About this task:
Report each line of the data that has "item" somewhere in it.
───── Data under study ─────
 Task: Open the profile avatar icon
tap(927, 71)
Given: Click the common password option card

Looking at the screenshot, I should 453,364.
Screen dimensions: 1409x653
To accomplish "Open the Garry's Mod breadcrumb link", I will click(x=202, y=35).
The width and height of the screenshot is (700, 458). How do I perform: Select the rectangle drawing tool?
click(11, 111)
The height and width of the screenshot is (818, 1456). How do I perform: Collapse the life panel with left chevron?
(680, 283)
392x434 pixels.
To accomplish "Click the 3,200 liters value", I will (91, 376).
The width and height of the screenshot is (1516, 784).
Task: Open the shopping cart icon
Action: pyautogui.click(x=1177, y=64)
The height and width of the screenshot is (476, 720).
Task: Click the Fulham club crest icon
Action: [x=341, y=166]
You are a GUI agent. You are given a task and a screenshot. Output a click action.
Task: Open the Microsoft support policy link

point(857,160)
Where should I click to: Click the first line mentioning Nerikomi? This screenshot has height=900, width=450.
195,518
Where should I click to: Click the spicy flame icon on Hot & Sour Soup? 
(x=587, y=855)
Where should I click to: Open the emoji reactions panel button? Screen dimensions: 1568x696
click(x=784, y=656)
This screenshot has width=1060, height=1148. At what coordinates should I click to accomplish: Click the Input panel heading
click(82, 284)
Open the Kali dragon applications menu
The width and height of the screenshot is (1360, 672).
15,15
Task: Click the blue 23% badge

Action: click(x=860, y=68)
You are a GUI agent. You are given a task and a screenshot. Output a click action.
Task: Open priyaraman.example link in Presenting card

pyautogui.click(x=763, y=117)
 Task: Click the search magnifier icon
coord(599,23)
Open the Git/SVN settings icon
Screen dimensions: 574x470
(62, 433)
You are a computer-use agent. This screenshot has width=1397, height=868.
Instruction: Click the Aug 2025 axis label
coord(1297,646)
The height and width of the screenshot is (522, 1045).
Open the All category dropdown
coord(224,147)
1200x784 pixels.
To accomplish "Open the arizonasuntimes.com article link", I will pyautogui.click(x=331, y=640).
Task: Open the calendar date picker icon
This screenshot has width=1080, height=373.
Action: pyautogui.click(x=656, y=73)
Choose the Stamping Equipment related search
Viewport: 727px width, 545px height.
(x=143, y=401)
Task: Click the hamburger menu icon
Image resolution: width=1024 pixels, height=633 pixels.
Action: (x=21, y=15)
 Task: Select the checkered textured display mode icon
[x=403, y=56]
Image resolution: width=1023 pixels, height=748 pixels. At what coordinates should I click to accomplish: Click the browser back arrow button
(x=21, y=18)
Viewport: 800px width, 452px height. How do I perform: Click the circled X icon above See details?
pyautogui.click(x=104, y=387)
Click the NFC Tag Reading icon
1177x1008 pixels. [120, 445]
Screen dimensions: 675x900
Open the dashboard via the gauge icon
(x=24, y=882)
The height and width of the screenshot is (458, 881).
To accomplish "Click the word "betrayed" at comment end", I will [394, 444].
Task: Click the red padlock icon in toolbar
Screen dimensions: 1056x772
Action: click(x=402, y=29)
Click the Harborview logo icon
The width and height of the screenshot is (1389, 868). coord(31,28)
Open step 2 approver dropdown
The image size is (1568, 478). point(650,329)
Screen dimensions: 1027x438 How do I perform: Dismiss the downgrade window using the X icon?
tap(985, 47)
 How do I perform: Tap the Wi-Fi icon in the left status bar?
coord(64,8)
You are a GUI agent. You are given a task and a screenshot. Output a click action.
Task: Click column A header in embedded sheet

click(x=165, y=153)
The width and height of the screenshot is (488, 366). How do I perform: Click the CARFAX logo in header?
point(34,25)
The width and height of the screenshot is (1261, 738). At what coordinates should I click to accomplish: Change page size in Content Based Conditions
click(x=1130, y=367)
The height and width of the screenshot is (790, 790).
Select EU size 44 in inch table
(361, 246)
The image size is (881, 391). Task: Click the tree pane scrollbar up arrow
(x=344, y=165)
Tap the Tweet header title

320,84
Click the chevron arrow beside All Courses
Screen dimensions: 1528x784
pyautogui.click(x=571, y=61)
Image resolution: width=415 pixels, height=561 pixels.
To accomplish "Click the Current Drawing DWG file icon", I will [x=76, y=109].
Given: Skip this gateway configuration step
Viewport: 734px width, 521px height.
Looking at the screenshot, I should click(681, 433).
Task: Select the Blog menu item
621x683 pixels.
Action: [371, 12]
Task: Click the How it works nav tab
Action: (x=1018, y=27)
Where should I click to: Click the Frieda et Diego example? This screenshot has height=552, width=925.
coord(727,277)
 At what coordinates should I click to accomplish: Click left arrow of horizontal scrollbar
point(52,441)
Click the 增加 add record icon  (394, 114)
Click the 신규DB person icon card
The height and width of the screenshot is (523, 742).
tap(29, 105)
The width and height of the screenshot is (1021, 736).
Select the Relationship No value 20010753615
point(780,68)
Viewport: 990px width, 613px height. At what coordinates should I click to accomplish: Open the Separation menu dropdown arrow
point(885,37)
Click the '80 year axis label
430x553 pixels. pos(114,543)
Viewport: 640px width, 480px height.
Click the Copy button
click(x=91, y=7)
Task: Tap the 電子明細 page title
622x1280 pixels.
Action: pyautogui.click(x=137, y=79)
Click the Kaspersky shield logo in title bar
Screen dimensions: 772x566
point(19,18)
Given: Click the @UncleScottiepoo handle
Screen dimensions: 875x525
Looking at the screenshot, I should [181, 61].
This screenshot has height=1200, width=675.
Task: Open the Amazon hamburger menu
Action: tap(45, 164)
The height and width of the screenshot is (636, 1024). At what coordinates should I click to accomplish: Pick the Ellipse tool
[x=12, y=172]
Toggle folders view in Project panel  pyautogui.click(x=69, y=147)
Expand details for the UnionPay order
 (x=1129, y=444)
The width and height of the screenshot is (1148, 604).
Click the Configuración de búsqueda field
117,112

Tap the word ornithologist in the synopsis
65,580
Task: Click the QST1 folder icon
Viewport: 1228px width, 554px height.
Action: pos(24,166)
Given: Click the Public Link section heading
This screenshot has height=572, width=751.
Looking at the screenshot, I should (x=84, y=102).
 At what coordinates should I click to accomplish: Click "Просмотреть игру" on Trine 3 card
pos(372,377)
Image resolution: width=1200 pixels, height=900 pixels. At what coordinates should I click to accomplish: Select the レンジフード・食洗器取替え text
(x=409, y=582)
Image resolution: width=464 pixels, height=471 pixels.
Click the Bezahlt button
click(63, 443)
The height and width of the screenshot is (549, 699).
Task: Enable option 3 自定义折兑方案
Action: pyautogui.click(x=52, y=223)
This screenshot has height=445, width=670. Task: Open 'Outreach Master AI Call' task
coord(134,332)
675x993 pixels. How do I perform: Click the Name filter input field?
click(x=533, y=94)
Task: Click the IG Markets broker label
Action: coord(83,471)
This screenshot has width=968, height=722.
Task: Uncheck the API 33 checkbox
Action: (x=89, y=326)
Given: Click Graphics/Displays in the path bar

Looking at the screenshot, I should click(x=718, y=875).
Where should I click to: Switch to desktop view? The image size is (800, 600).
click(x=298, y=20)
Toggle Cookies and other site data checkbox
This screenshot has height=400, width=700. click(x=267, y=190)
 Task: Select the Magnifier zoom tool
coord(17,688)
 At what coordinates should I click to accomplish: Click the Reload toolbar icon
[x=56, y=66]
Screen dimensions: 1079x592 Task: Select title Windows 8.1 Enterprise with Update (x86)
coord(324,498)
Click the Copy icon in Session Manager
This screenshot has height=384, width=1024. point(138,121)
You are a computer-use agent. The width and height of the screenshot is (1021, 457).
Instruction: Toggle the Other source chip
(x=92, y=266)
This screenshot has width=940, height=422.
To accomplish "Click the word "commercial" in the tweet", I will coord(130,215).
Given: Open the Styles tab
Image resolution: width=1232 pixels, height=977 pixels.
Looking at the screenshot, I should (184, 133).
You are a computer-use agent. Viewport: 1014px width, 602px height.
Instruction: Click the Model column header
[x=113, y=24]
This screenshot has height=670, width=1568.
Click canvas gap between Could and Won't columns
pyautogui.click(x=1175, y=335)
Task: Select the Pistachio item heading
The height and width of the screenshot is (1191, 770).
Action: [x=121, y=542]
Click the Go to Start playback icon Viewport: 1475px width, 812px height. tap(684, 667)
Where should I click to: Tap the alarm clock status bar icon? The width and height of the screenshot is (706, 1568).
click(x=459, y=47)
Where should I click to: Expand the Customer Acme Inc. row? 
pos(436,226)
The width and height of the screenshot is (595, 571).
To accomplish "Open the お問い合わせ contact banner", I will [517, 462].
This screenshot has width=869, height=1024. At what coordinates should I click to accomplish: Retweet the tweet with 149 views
─────
Problem solution:
Task: Select the Blog menu item
Task: Select the Pistachio item heading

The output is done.